Sendak was the Commencement speaker at RISD when I finally graduated. I thought my heart would burst from happiness. And yet I had no idea what to say to him.

Sendak's stories are all so creepy and sad, but that's what is so appealing to me - and other kids. He knew what we were feeling and what we were worrying about and then turned it all into characters and magical places we could understand.

I waited in line for over an hour. Again, I had no idea what to say. In my head, I was thinking "I want to do this! (make books that people love and will stand in line just to have me scribble in them)."

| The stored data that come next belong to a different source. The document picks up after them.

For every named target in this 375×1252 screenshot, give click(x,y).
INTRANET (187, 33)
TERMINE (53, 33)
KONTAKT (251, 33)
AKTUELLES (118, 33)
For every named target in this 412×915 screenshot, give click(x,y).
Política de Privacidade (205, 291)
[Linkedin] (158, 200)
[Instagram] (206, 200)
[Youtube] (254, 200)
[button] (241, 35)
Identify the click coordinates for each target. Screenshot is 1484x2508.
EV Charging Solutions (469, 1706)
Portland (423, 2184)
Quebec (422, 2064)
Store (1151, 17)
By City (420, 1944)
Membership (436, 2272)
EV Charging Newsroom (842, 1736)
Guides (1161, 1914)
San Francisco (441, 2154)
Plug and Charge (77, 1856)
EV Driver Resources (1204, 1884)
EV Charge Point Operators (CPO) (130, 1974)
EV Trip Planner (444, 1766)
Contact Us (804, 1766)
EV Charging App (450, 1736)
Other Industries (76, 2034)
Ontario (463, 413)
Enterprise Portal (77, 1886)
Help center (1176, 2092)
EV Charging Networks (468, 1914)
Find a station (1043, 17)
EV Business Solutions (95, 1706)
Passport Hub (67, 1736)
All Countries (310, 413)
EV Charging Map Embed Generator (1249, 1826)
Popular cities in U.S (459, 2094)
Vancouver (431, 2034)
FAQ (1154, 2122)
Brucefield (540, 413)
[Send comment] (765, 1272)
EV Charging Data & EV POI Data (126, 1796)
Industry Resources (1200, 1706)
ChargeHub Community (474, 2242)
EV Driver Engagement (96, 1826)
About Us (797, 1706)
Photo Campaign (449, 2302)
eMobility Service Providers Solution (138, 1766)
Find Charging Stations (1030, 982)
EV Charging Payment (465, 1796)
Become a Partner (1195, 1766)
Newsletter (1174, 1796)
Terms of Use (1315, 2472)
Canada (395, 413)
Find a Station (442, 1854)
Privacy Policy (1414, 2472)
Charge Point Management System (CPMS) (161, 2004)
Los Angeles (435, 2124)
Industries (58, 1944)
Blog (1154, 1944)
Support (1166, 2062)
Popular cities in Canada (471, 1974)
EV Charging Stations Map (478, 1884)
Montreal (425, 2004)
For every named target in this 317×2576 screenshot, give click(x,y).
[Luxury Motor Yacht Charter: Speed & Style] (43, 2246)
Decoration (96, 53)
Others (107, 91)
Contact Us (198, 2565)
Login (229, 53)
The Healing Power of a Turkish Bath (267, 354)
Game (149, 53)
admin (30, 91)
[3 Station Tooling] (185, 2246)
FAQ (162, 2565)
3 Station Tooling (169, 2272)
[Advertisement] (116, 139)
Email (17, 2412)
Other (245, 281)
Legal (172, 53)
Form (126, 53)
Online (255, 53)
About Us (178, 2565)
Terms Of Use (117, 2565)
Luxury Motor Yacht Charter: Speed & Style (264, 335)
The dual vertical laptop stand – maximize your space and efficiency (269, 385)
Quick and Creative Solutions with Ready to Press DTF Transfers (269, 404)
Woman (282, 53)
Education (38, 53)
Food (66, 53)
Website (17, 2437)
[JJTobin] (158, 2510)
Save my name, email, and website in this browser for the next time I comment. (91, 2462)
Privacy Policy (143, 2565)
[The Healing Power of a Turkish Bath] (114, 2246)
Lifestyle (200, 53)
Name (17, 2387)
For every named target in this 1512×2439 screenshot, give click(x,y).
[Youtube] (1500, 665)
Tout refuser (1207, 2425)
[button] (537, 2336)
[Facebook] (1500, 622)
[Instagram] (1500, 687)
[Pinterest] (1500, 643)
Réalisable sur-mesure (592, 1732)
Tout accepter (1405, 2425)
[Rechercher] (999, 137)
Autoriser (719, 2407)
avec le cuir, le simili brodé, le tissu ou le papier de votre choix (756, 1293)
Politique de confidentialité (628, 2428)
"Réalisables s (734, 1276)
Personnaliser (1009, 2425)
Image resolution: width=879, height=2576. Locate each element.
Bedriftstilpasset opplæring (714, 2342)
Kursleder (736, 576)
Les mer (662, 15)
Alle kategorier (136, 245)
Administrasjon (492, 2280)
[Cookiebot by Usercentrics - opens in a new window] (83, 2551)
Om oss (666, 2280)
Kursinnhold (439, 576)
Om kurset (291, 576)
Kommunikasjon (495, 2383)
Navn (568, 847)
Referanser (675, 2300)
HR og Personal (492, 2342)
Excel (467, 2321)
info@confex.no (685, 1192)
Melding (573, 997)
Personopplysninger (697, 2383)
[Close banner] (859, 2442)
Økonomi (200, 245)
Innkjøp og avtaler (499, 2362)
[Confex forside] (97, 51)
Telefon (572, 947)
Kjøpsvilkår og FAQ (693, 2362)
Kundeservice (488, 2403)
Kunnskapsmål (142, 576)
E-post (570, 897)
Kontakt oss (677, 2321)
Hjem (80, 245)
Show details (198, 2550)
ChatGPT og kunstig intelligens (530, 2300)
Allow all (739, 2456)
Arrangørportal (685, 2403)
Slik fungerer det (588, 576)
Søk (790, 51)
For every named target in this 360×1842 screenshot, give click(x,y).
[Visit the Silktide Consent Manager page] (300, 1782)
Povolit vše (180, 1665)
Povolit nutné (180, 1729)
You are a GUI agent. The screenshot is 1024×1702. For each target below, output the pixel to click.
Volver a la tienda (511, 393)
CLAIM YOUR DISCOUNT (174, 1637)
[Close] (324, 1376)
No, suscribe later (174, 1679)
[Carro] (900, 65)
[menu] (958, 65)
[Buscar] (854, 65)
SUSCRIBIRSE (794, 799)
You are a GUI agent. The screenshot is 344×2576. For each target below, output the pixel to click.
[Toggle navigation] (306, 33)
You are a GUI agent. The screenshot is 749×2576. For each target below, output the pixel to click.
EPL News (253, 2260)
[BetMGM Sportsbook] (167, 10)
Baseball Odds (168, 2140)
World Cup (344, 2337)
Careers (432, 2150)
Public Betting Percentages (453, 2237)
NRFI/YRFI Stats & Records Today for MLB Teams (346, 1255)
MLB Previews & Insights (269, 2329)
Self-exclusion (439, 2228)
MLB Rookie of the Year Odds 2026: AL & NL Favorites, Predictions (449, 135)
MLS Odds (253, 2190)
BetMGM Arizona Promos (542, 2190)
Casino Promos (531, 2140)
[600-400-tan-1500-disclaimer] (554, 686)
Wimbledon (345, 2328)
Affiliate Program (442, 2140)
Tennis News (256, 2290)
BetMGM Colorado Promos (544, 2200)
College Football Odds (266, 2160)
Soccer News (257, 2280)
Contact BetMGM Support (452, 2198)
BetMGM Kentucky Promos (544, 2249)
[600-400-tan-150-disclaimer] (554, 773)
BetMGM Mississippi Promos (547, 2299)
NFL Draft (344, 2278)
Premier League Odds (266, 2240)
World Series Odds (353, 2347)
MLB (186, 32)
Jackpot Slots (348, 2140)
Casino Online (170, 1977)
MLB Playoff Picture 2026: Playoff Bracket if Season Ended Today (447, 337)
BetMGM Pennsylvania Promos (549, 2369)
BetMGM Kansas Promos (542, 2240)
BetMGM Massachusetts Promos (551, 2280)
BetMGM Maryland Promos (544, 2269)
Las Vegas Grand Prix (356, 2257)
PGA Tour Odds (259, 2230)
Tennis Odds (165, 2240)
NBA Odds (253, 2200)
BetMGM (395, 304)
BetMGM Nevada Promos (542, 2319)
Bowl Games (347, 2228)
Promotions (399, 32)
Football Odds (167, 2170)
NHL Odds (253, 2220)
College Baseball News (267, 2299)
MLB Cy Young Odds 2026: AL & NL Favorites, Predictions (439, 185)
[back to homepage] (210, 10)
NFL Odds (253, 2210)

As a parent, reading the stories to my son, I was hit by all the "realities" of his stories. All the things I just accepted as a child, I suddenly noticed as being sad, as an adult. For example... in Higglety-Pigglety-Pop... as a kid, I understood that Jennie, the dog, wanted more out of life and was willing to give up everything to have an adventure. When she died, I cried (I still do), but it was all part of the story and her adventure. After all, she finally gets what she wants, in the end. As an adult, I can't help but over analyze and feel depressed. I bet there are a few of you who have only read this book as an adult who may be thinking, "What does she mean, the dog dies?!"

I painted this scene in my living room, 14 years ago, and I've used it as a growth chart for my kids and family members.

Sendak, my imaginary mentor, cleared the path for weird, sickly kids with overactive imaginations! Hee hee. I am very grateful that I was able to meet him and that he lived such a long and interesting life. He is immortal through his art and his stories. But he will be missed.

The leaves on the vine mark my son's growth, and the little flowers mark my daughter's. Ladybugs are for other friends and family. You can see how I stopped painting in the vine, and all my daughter's flowers are unpainted too. Bad mommy. For her fifth birthday, Lilah found the Sharpie and measured herself! "11-66-2011" Close enough (11-26-2011).